TORONTO - Astronomers using the world's most powerful telescopes are beginning to see galaxies emerge from when the universe was just beginning to organize itself.
"We are beginning to look over the edge" into a time of early galaxy formation, Henry C. Ferguson of the Space Telescope Science Institute said Thursday at a meeting of the American Astronomical Society.
The data are coming from a long, penetrating look by the Hubble Space Telescope at a bit of sky of about the size of a grain of sand. By taking a long exposure, Ferguson said, the Hubble was able to gather light from more than 3,000 galaxies, each with about 10 billion stars.
Ferguson said the study is rather like a core sample of the heavens. It gathered light from sources in a shaft going out as far as the Hubble could look.
By analyzing the spectra of light from deep space images, astronomers are beginning to separate the stellar images that are relatively near the Earth from those that are much farther away.
In such astronomy images, distance equals time. The farther away an object is, the older it is and the nearer it is to the birth of the universe.
Ferguson said galaxies have been identified that originate from when the universe was about 1 billion to 2 billion years old, or 10-20 percent of its current age.
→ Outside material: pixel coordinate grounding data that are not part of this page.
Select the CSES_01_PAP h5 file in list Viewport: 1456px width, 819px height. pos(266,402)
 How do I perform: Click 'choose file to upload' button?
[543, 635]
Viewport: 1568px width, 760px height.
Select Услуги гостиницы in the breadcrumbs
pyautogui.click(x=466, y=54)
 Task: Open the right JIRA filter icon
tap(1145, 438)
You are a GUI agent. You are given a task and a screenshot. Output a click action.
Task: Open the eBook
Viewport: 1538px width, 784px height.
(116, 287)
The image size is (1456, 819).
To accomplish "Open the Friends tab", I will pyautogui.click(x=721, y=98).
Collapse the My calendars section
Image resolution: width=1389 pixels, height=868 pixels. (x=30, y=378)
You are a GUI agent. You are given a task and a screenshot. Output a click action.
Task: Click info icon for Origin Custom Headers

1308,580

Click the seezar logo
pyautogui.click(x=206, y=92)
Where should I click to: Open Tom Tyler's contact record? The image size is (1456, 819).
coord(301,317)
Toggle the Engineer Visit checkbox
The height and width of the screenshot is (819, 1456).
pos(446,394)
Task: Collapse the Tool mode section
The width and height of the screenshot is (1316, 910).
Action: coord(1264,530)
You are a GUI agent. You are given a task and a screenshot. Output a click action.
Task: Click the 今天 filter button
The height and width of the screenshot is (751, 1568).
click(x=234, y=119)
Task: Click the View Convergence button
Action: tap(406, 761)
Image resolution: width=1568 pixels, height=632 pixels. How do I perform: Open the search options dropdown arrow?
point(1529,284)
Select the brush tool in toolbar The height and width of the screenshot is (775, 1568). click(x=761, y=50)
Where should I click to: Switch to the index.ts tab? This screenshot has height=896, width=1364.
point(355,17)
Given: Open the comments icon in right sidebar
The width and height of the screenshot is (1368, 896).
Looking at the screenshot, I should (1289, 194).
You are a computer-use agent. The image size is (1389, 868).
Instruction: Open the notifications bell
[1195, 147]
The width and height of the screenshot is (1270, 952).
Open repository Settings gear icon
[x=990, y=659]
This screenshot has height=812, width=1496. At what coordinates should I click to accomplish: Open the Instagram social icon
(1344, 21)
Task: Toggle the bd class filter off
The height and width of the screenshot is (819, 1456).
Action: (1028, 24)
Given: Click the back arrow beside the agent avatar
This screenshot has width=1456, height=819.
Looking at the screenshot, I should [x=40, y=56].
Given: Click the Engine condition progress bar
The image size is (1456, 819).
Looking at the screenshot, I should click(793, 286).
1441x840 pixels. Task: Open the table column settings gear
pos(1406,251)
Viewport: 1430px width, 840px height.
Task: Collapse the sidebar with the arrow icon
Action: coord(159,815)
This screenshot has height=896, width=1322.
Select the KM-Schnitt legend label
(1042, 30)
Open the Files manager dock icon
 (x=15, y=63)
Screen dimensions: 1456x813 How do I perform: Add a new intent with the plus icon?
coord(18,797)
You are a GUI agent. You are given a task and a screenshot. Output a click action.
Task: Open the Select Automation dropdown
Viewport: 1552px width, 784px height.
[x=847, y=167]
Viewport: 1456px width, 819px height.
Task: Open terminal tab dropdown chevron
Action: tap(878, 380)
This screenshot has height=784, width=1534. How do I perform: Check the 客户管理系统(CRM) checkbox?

At the University of California, Santa Cruz, a team of astronomers used the powerful Keck Telescopes to analyze the deep field galaxies first captured by Hubble.
James Lowenthal of UC, Santa Cruz, said the analysis found that stars formed in the infant universe at about the same rate as in newer galaxies, such as the Milky Way, but that the star birth rate was slower than has been detected in the middle years of the universe.
This suggests, Lowenthal said, that star formation has waxed and waned over time.
The many different shapes of the early stellar formations, he said, suggest that early, small galaxies may have merged later to form the immense galaxies now seen in the heavens.
An analysis of the ancient starlight detected traces of carbon, oxygen, silicon and various metals. Since such matter is created in the birth and death of stars, the finding suggests that even at 1 billion to 2 billion years of age, the universe already had undergone many generations of stellar evolution.
Lowenthal said the Hubble and Keck studies have created a "bonanza" for astronomers seeking to understand how the universe's structure formed. Astronomers can now study more than 100 galaxies from that early age, which "was not true just a year ago," Lowenthal said.
Ferguson said the Hubble images have kept more than 100 astronomers busy and have resulted in publication of about 25 papers in scholarly journals.